■ **WORK ITEM**
Search each line of the data for the word "pixel"; copy every line where it is found.

Saved data entries
*** Block opens ***
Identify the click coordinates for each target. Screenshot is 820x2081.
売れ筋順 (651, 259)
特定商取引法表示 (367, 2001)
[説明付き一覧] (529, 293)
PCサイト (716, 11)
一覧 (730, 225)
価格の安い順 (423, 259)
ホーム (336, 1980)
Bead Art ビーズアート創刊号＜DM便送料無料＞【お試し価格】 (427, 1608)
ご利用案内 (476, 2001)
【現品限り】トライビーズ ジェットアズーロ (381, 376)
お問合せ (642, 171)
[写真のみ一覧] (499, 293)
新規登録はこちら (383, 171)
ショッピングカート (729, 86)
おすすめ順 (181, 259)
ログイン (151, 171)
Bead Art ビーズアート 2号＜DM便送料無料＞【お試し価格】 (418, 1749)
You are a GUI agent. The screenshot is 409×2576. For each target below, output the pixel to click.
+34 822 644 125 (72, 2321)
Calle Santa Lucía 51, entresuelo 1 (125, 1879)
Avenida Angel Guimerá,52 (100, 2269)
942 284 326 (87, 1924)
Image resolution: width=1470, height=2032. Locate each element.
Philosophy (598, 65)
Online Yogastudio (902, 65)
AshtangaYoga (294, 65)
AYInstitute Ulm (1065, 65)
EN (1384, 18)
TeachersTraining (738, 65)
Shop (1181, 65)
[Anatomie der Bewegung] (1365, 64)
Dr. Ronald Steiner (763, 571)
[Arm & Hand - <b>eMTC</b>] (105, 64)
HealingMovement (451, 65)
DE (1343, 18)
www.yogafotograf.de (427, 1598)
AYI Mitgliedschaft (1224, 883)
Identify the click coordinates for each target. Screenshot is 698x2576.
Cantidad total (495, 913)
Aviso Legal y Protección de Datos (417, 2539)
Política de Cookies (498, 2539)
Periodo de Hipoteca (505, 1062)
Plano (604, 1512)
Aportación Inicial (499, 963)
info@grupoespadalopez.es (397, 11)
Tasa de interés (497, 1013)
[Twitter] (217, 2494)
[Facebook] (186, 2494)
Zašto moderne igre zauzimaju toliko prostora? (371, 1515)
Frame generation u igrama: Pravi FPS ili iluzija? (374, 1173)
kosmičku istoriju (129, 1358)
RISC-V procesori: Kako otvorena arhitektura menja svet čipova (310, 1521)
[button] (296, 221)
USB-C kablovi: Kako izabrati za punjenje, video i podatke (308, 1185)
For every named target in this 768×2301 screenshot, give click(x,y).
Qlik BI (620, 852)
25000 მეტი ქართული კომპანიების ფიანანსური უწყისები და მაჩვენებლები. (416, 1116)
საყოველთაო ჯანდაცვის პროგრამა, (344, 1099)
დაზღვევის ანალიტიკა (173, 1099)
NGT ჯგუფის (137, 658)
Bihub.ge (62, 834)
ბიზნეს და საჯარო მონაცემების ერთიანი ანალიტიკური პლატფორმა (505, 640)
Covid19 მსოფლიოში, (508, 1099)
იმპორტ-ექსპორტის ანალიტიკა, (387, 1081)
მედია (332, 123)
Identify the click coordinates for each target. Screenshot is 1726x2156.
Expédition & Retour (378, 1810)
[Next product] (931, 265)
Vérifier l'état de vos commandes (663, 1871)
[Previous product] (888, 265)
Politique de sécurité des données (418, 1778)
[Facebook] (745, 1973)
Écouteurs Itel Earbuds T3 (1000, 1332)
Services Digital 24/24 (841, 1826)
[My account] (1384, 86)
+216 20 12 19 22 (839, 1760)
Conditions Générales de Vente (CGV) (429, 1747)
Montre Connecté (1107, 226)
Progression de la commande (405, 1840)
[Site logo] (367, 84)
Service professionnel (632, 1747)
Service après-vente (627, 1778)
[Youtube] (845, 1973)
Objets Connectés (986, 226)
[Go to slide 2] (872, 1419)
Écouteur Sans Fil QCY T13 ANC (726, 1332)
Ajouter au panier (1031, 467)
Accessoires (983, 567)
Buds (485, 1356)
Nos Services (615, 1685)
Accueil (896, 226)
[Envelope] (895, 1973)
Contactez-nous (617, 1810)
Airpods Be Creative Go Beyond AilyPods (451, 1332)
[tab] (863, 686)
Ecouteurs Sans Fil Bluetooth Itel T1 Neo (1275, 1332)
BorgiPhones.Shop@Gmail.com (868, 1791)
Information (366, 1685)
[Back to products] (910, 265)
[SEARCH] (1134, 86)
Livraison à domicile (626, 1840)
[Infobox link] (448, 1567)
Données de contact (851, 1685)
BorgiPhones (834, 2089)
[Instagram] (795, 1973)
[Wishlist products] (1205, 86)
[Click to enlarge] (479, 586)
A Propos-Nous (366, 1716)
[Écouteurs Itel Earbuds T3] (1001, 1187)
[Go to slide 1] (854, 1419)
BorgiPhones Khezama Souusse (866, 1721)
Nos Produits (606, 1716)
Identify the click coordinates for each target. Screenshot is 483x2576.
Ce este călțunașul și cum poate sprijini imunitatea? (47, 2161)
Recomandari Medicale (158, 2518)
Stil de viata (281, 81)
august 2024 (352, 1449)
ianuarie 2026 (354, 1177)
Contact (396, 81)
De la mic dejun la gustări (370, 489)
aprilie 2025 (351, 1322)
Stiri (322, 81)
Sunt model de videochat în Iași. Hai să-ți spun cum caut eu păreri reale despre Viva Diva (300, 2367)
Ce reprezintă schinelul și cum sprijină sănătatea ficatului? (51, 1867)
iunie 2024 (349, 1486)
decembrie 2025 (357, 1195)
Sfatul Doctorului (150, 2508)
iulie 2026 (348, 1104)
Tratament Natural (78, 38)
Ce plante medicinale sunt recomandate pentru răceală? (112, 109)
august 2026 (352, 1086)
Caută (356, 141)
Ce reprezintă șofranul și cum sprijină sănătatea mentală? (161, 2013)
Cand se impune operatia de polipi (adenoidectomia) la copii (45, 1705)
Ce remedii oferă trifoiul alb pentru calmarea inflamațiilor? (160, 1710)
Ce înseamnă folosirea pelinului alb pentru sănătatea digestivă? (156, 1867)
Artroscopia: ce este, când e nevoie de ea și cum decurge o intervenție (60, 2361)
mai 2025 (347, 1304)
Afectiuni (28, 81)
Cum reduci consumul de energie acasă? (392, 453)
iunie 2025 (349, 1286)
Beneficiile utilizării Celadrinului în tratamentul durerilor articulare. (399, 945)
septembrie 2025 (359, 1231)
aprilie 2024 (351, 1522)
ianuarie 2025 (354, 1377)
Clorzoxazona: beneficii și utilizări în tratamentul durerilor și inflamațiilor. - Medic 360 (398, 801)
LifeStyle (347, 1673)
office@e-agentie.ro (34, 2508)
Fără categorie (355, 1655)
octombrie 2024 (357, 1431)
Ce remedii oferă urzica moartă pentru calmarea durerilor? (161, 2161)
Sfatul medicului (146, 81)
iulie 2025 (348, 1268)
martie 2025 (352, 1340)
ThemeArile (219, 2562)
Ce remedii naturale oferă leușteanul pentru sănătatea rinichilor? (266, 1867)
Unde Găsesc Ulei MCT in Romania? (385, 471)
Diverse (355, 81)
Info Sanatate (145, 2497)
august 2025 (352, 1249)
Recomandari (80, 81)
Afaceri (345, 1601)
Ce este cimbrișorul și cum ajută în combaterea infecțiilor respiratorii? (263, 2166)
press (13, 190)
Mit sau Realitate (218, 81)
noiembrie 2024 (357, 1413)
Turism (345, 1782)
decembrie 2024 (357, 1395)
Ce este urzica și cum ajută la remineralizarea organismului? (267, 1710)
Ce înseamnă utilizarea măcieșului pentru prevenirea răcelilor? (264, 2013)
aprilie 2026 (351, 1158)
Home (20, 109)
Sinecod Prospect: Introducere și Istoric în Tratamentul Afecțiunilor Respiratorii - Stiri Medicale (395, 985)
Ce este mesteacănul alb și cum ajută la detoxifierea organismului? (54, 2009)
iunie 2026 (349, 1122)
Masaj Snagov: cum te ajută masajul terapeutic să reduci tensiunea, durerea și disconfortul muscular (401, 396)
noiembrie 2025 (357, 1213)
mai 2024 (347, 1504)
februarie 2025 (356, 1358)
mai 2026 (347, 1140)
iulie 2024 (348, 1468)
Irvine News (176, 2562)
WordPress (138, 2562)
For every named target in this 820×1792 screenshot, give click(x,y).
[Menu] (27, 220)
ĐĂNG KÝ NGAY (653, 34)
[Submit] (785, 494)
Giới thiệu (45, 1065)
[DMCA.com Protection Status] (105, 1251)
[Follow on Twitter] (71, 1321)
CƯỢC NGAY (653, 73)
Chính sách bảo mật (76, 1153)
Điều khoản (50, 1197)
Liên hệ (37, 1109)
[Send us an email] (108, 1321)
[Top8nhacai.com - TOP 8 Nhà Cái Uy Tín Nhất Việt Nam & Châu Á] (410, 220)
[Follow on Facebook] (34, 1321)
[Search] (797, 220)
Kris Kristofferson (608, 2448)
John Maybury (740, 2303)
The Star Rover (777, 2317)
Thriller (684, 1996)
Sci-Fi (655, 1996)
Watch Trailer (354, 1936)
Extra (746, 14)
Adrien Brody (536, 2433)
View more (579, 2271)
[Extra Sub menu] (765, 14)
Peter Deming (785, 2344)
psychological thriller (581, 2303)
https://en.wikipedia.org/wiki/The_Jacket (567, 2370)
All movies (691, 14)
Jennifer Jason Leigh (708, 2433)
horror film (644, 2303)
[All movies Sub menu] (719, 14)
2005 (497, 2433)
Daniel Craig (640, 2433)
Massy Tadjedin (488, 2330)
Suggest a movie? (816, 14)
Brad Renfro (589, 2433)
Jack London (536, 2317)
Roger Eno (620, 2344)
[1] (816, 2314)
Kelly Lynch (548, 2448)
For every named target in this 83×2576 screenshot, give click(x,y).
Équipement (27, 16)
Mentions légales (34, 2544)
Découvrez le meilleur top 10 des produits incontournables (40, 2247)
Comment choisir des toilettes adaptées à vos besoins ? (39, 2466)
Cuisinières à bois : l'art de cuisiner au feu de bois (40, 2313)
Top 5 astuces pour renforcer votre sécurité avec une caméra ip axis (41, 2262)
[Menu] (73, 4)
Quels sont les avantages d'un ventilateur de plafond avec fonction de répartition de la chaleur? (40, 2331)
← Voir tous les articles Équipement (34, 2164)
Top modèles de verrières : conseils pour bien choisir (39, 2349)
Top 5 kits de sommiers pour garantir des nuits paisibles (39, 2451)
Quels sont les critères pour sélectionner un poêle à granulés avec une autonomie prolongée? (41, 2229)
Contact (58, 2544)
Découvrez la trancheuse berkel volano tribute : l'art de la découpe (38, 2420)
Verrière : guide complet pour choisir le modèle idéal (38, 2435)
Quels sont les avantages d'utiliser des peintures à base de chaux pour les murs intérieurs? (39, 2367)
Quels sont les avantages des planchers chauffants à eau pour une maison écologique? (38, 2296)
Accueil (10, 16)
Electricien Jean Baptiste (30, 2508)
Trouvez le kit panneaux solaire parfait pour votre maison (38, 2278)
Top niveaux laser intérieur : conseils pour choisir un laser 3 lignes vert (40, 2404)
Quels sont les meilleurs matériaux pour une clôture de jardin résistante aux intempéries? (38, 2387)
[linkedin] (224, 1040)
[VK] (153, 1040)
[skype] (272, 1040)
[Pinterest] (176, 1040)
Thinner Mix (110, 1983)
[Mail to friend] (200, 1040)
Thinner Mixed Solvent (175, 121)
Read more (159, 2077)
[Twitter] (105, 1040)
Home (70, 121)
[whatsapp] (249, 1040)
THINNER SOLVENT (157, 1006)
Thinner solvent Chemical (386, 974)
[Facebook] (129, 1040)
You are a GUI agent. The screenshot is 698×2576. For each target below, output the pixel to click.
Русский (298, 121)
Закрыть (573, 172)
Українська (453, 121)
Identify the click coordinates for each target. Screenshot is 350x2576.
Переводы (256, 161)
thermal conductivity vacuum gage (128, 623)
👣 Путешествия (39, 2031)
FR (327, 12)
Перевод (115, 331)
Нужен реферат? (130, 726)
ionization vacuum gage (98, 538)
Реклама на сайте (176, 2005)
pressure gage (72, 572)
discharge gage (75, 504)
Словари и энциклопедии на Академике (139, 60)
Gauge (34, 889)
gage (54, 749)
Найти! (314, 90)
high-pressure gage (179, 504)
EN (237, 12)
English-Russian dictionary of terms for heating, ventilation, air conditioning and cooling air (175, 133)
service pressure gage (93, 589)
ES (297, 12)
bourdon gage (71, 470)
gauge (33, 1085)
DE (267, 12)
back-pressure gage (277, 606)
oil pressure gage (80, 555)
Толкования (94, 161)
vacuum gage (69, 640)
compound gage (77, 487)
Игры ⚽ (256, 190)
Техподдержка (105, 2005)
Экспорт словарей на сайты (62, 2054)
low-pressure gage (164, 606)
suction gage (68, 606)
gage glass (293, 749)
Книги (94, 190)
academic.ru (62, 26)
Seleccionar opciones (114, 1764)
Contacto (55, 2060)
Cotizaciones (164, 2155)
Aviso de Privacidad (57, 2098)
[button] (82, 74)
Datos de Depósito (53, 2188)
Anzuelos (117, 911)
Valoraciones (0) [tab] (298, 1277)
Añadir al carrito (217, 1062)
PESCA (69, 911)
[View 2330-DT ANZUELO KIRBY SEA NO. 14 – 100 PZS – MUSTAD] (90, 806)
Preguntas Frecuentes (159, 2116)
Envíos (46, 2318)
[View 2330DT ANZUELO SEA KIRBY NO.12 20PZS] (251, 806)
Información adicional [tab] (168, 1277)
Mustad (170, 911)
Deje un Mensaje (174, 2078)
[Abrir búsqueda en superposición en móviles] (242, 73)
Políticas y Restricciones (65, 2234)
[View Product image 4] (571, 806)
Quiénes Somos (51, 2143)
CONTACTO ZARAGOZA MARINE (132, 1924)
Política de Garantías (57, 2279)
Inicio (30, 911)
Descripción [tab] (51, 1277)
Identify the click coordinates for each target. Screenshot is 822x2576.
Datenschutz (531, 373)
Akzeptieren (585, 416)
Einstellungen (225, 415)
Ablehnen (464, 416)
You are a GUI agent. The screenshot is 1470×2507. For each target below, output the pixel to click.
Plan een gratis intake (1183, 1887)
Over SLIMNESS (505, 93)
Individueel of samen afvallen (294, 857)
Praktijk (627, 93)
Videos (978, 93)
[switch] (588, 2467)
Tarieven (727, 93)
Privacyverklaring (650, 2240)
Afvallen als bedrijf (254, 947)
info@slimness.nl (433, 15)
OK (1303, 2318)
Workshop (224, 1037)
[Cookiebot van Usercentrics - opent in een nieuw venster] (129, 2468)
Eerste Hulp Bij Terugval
*** Block closes ***
■ **EXERCISE SOLUTION**
You are a GUI agent. The screenshot is 409×2576. For each target below, output the pixel to click.
You are a GUI agent. The screenshot is 698×2576. For each target below, output the pixel to click.
You are a GUI agent. The screenshot is 1470×2507. For each target below, output the pixel to click.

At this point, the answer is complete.